━━ Input data ━━

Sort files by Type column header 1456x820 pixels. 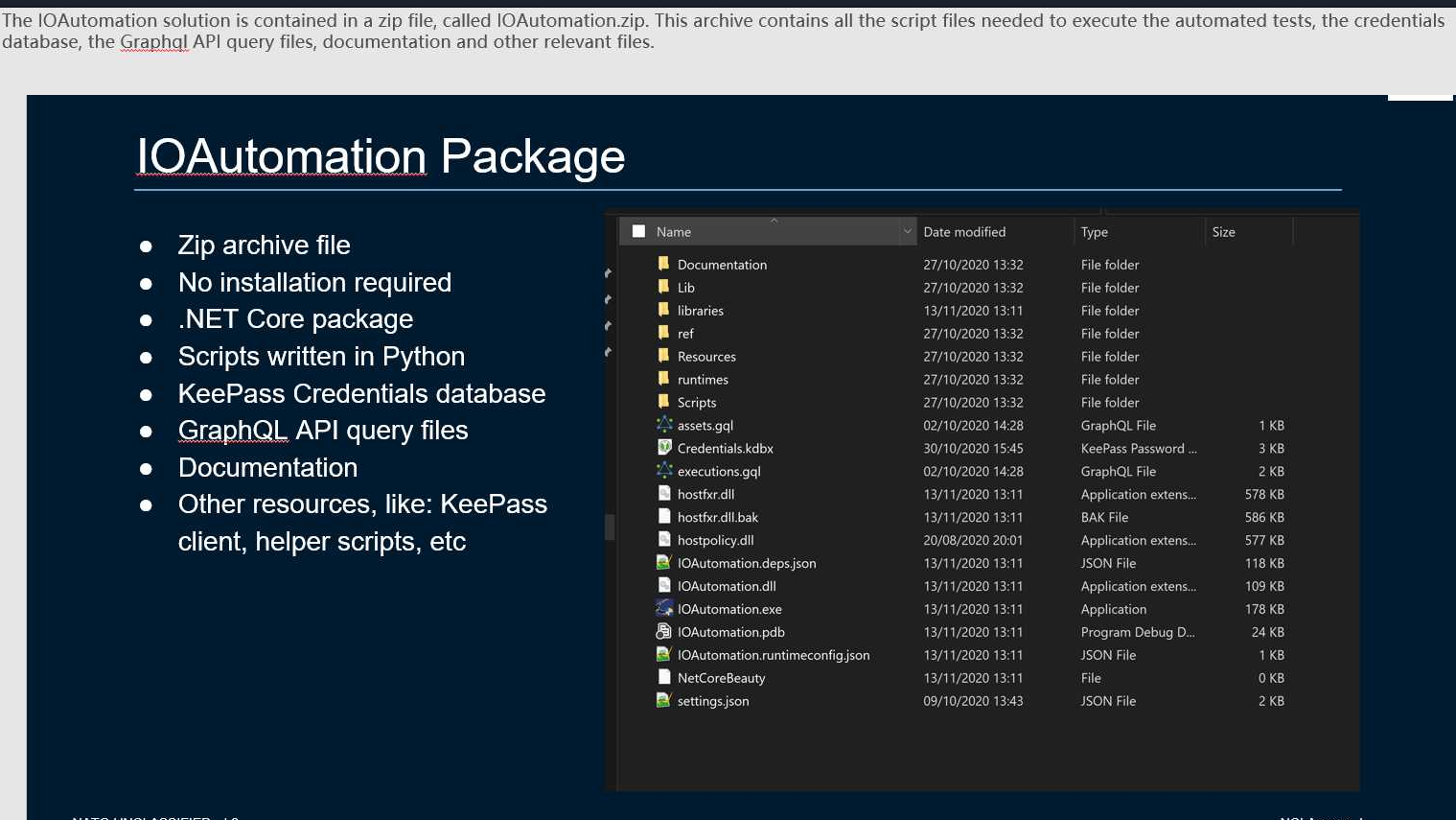click(x=1094, y=232)
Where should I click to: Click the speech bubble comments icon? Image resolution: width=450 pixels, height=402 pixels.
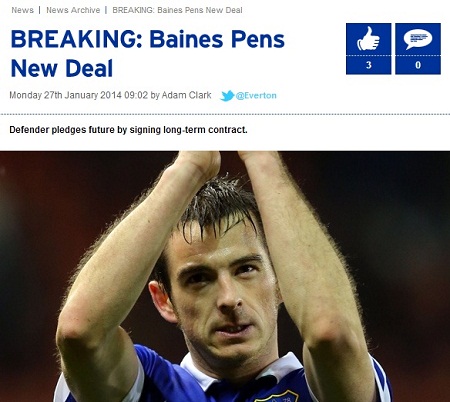pyautogui.click(x=418, y=39)
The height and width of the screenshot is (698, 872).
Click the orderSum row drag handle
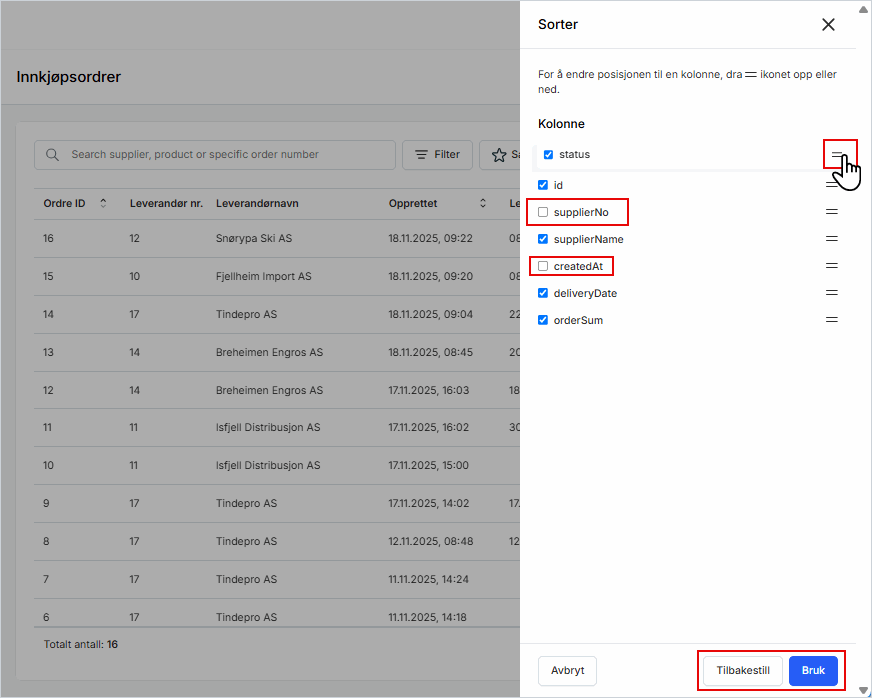tap(831, 320)
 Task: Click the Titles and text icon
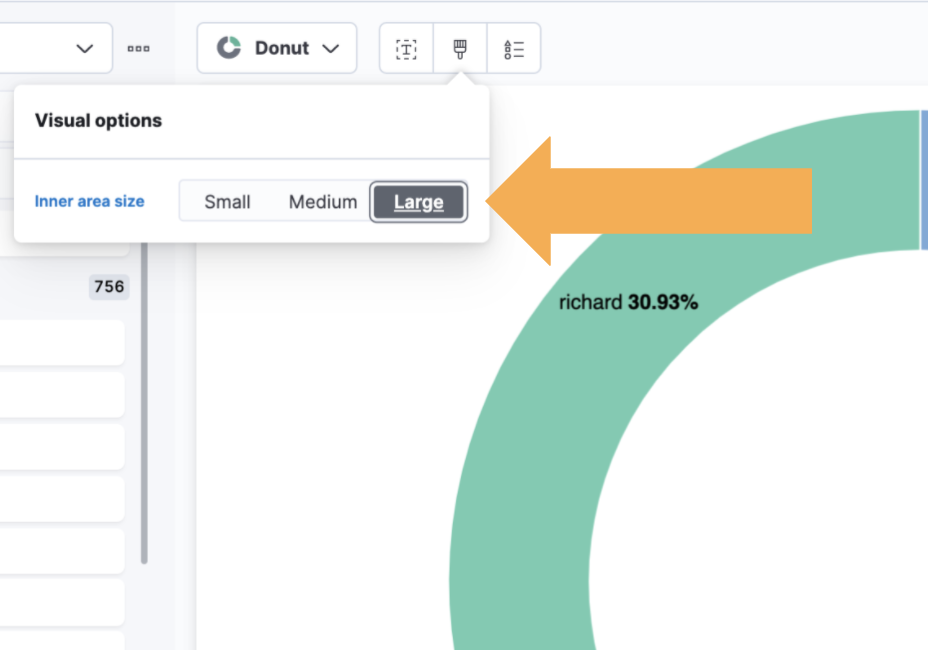[x=406, y=48]
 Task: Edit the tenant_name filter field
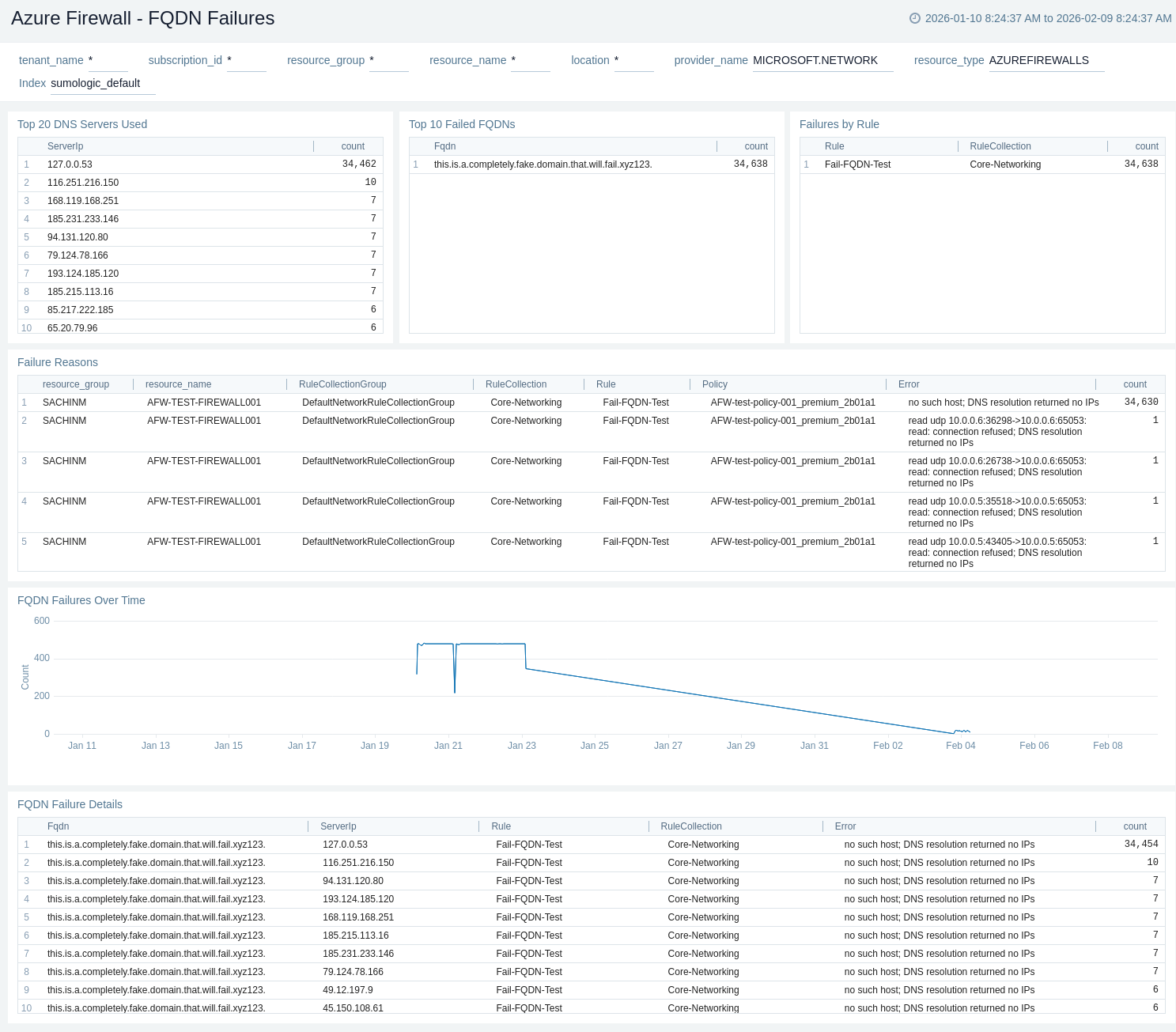pos(108,61)
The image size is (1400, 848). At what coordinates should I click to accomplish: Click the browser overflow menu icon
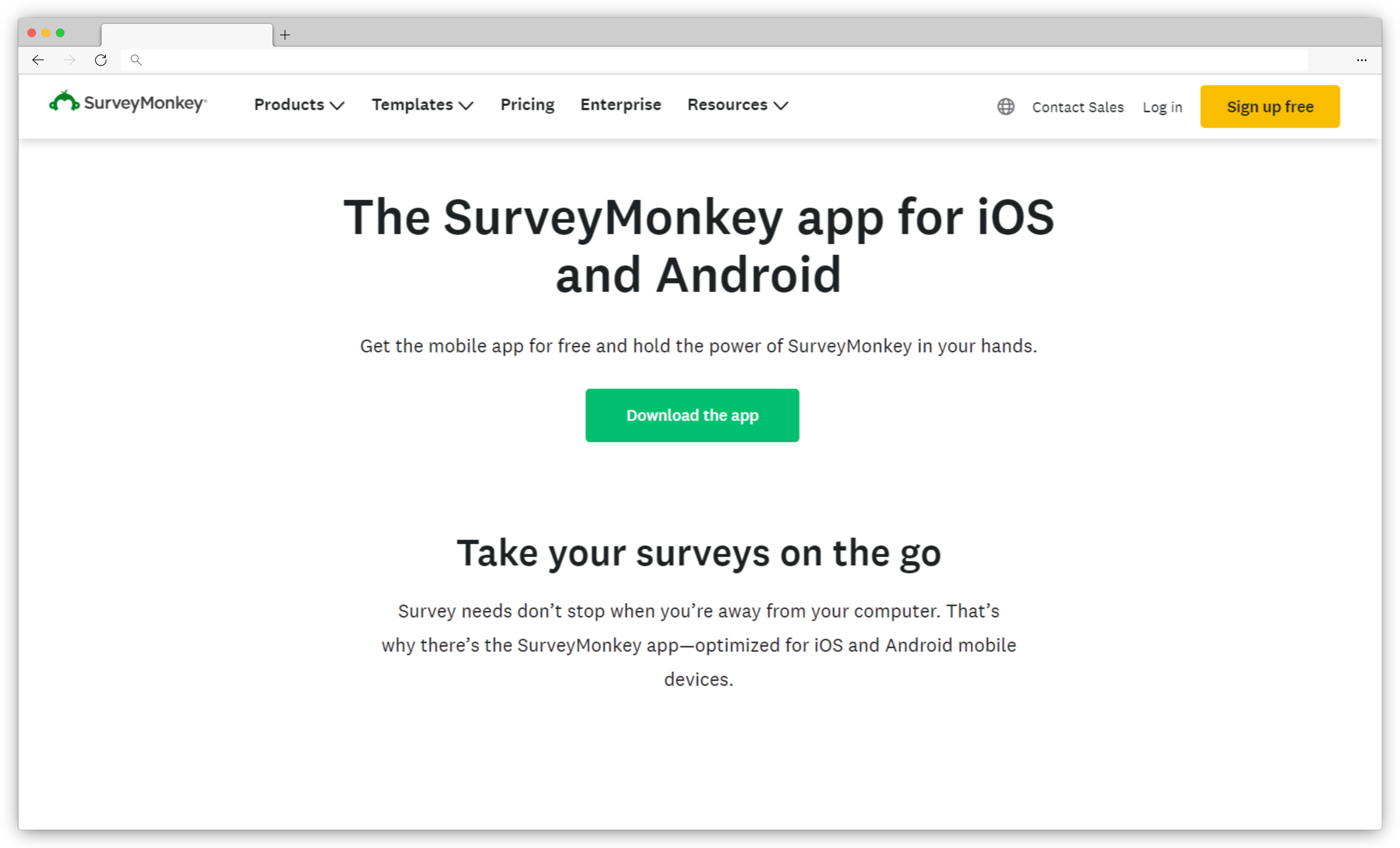click(x=1362, y=59)
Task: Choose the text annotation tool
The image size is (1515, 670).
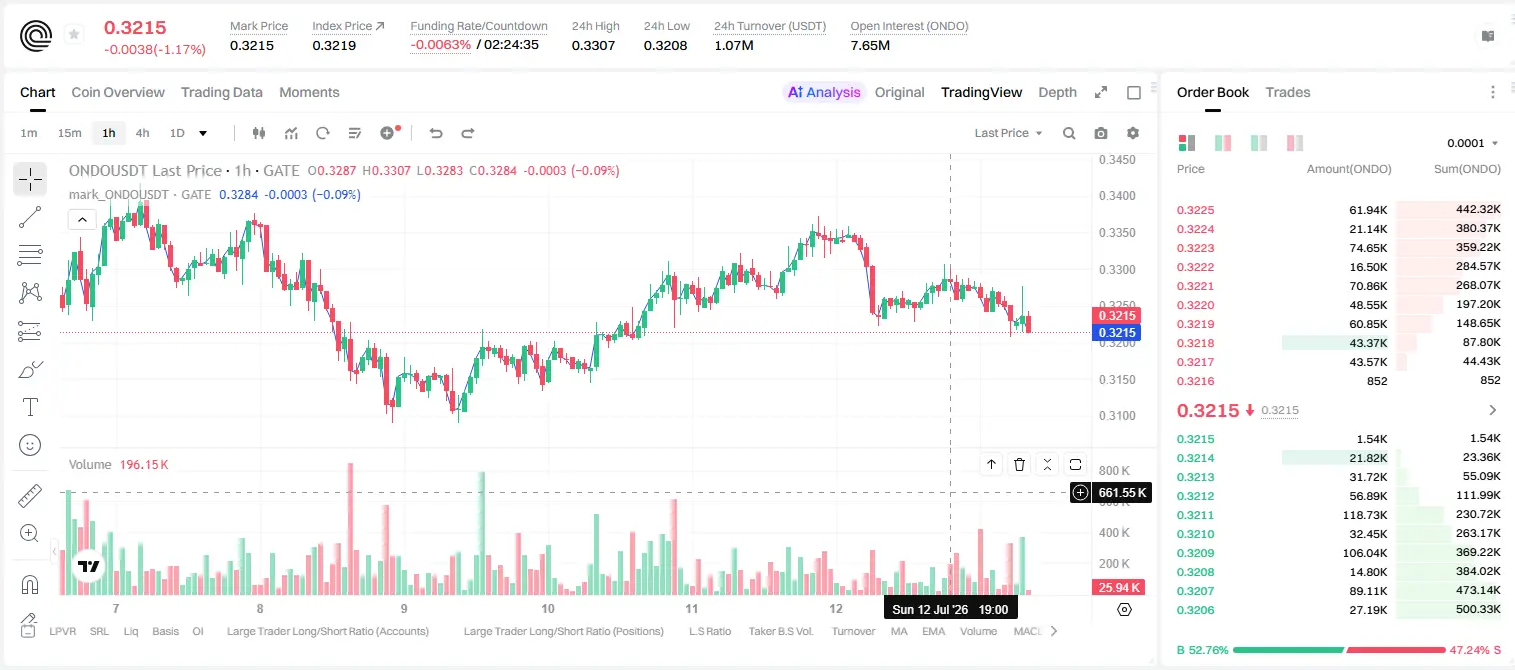Action: pyautogui.click(x=30, y=407)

━━━

Try it>
Pictures excluded, copy exactly the lines running from the one with "Click the orderSum row drag handle" through the last line of the material.

The completed task>
Click the orderSum row drag handle
tap(831, 320)
 Task: Click the Titles and text icon
[x=406, y=48]
 Task: Edit the tenant_name filter field
pos(108,61)
The image size is (1400, 848). At what coordinates should I click to accomplish: Click the browser overflow menu icon
click(x=1362, y=59)
Task: Choose the text annotation tool
The image size is (1515, 670).
Action: pyautogui.click(x=30, y=407)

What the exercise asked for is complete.